Entre os trinados e as guitarradas de um João Ferreira Rosa (do qual recordo com particular agrado "O Embuçado", mas isso, lá está, deve ser a minha costela do fácil), Maria Teresa de Noronha, Fernando Farinha ... fiz depois uma enorme pausa dedicando agora, de forma esparsa, atenção ao Camané e ao Alfredo Marceneiro que com aquela voz rouca nos leva quase a qualquer lado ...
Implume,
Confesso que me deixaste KO. Emudeço e não sei como te responder. Nem se é suposto agradecer-te as palavras, mas cá vai: obrigada!
Josh,
Não sei se ando emocionalmente quebradiça. Acho que não. Tenho é a certeza de que há coisas novas out there for me! Fado já vi que é uma delas.
PRD,
... aberto à vida, aberto às saudades, aberto à Saudade...
Carol,
You take it easy girl:) Isto tem sido muito progresso em pouco tempo, tu vai com calma comigo:)
Quinn,
Bolas man, eu a entrar num universo todo novo e tu já aí vens do cimo da tua autoridade musical!!!! Olha, manda-me mas é exemplos desse tal fado difícil de que falas e logo voltamos à carga:)
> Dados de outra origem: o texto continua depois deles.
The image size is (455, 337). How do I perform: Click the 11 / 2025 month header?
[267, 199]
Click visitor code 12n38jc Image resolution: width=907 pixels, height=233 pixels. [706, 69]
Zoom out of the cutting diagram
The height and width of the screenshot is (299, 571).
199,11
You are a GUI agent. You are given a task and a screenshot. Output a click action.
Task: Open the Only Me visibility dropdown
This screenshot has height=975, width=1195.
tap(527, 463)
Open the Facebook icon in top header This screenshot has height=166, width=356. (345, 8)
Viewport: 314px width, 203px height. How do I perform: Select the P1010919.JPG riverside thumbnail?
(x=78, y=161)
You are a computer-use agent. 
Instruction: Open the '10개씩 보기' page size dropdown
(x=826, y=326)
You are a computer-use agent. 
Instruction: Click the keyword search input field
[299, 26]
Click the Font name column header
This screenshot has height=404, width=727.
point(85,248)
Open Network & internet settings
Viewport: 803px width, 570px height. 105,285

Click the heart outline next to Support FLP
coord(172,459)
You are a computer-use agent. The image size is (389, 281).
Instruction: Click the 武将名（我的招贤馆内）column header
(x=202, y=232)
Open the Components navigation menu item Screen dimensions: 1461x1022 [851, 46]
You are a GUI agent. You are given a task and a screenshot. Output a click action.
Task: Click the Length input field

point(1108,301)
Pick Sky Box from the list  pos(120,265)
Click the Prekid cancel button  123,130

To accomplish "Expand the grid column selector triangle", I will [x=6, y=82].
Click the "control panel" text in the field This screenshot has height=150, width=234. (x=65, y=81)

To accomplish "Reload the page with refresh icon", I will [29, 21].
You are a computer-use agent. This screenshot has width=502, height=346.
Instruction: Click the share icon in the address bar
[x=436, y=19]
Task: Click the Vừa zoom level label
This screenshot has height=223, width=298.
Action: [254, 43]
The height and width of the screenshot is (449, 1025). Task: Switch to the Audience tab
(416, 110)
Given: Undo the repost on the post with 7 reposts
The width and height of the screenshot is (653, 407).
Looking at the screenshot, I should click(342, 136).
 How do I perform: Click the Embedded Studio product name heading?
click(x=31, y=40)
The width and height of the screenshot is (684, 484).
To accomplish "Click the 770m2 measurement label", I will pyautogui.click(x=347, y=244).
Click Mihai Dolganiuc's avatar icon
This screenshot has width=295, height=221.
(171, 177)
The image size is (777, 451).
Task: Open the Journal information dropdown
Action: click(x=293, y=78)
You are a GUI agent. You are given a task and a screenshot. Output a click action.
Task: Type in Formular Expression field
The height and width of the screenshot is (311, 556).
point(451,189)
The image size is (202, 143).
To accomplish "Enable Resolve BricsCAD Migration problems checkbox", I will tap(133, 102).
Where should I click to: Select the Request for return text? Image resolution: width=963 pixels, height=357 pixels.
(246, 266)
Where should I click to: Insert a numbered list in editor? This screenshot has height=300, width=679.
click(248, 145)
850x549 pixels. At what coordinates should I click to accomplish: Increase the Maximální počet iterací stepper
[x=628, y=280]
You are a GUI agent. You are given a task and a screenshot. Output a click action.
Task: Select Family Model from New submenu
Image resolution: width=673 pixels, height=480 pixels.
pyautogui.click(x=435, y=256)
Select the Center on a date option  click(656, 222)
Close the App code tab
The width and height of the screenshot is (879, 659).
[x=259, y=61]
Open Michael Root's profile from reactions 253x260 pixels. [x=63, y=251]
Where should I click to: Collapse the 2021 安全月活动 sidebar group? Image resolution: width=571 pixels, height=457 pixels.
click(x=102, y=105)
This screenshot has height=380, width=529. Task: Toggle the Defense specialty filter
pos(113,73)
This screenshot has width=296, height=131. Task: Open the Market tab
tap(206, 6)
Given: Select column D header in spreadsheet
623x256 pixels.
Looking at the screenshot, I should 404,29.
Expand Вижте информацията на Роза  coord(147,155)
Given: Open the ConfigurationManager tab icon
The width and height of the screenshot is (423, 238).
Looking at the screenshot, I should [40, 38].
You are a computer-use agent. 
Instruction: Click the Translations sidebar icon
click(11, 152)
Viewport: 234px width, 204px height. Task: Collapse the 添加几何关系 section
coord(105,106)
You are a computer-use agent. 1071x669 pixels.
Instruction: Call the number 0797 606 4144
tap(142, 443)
Mais uma para o meu clube. Sê bem-vinda.
No dia 12 estive no Campo Pequeno, completamente esgotado, a assistir a um espectáculo de homenagem à memória de Amália a quando do seu inolvidável espectáculo no Olympia.
Fabuloso!
-Comecei por não gostar de fado, o que durou toda a minha adolescência, até que comecei a jantar no "sr. vinho" e mais tarde no "Luso" ou no "D.Rodrigo". Claro está que gosto de fado, Amália que descobri no início da década de 90 foi a melhor voz que ouvi, "Barco Negro" ou "povo que lavas no rio" são sublimes.
Blonde may love,
O fado é mesmo assim, primeiro estranha-se depois faz click e entranha-se...
Eu adoro fado...Eu adoro gitarra portuguesa porque é a unica que chora, o raio da guitarra chora mesmo, e se a(o) fadista for boa (bom) então aquilo vira-nos as tripas e obriga-nos a sentir mesmo aquilo que nos recusamos a sentir...
Fado facil, fado dificil, mmmm. Sim existe...
beijos
Boas Festas e Bom Ano de 2009!
Bjs
a descoberta de algo diferente par a qual estava-mos condicionados a não gostar.
Fizestes bem, ouvistes e assimilastes sem amarras e sem preconceitos, apenas a musica pela musica, a letra pela letra.
Quase como uma lição para encarar a vida, tudo deve ser visto e ouvido sem pré-condições.
Peter,
Olha, e não é que estou a gostar do clube? Ao menos não me dá as dores de cabeça do meu pobre e miserável Benfica:)
António,
Pois o meu não gostar de fado durou um pouquito mais;) E sim, também gosto do "Povo que Lavas no Rio", mas confesso que pouco ou nada mais conheço da Amália. Sem dúvida que as minhas "New Year resolutions" (não sei a tradução) passam por comprar uns cds de Amália e Carlos Paredes.
Jo darling,
Neste caso quem chorou feita Madalena parva foi aqui moi même;) E sim, adorei fado e quero voltar a uma casa de fados em breve. Foi muuuuuito bom e instrutivo!
Nuno,
Agradeço e retribuo os votos de Boas Festas. Obrigada, igualmente.
Carol,
És um amor! Lá vens tu em meu auxílio!!!! Gracias guapa!
Tiago,
"Sem pré-condições", certo, mas nem sempre é assim tão linear. Os nossos pré-conceitos são sempre difíceis de vencer, não é? Desta vez deixei-os um pouco de lado, mas infelizmente nem sempre é assim.